DT: And what’s that?

Sebastian: The theme is well, see, the last song is Seth’s song so I can’t really speak for his, but we can kind of wrote the lyrics together to make it coherent. So it’s basically about, I got into like this phase ten months ago and I was just convinced, and I’m probably still in this phase and still convinced that women are just completely better than men are. Yeah, I got into this phase and I just felt random guilt, which was comical to me, but also it made sense. It was ironic, so I thought that was funny, so I wrote about it. The fourth song, which is “I Wouldn’t Mind At All,” that’s about a guy — I’ve never gone through this experience but — where he knows for sure that his girlfriend has been completely cheating on him and she doesn’t respect him or anything like that. But he knows that if he ends up standing up to her saying ‘fuck this, I’m not dealing with this, she’s totally using me,’ he’s still going to feel just at vacant and lonely, so he just lets it die out.
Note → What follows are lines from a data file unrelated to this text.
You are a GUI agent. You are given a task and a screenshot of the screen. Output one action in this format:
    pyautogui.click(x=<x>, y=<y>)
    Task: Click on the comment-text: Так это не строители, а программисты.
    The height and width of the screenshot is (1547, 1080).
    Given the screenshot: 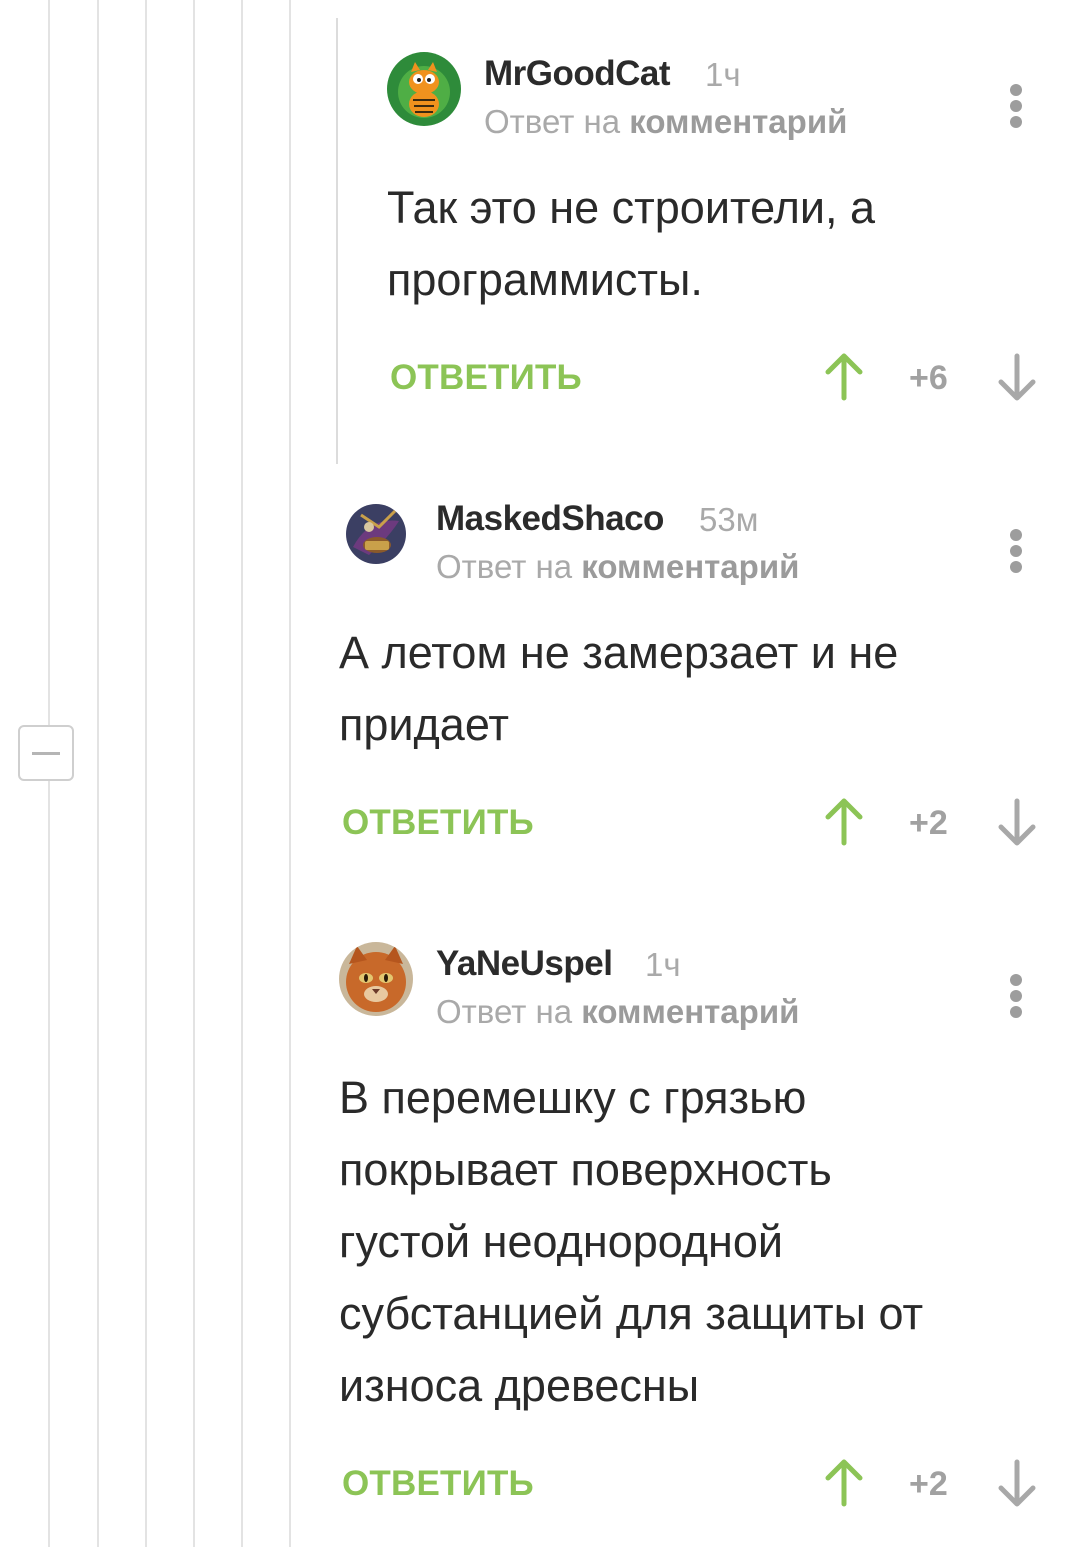 What is the action you would take?
    pyautogui.click(x=631, y=244)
So it’s kind of an opposite role of men having the superiority and being able to cheat on women and women being just like ‘oh, okay.’ Because if a girl cheats on a dude, it’s like ‘fucking over, it’s fucking over, we’re done’ and I say this for myself to because I would not stay in it for that but I just thought it was an interesting kind of psychology.

DT: So you guys are fairly new in coming together, how has that been?

Sebastian: It’s been great. From my personal opinion, it’s the best that this band has ever sounded. Andrew and Jeff are really into it and they try. Which not a lot of musicians try, believe it or not some don’t fucking care. [Andrew and Jeff] care about it. It’s not ‘I’m just going to play drums.’ They want to get it down. They want to play the songs over again which is fucking rare. I’m sorry I just hate musicians sometimes, I just hate them, especially rock musicians. It’s such a waste. There are two kinds of musicians, musicians who just cannot stop thinking about it, always think about it and want it, and then there’s the ones who just do it for fun like they play chess for fun. You know, so they don’t really care. I sound like a real big asshole right now. [laughs]. It’s just great to play with people who care. It is important to find out ... figure out what kind of music we can make together, instead of playing in our own worlds and not try to connect with each other. I guess that’s the ultimate goal.

Whitsitt: One of the most important things any band can do is be open to as many influences as possible. And I always think its great if you are playing with new people, no matter what the writing process is or the playing process is, the fact that everybody is really into what they are in to, it’s the most important in playing as a band.

DT: So two questions — stemming off from that is one, what’s a major difference in the band’s sound before Andrew and Jeff came a long and then, what are some of your influences?

Sebastian: Your basement. [laughs] I think it was a lot more boring. I know it’s harsh and pessimistic. I think that for me personally the way I write songs is I write them and I am like ‘this is a good song’ and that’s it. And I thought that was all that mattered. And it’s not. When I started listening to them — I never listened to them, I just played them — but when I started listening to them, I thought ‘I would never listen to this.’ It’s not bad but it just wasn’t interesting.

DT: And your influences?

Cozier: The Beatles. It's not something we've discussed before, but the Beatles are definitely an inspiration.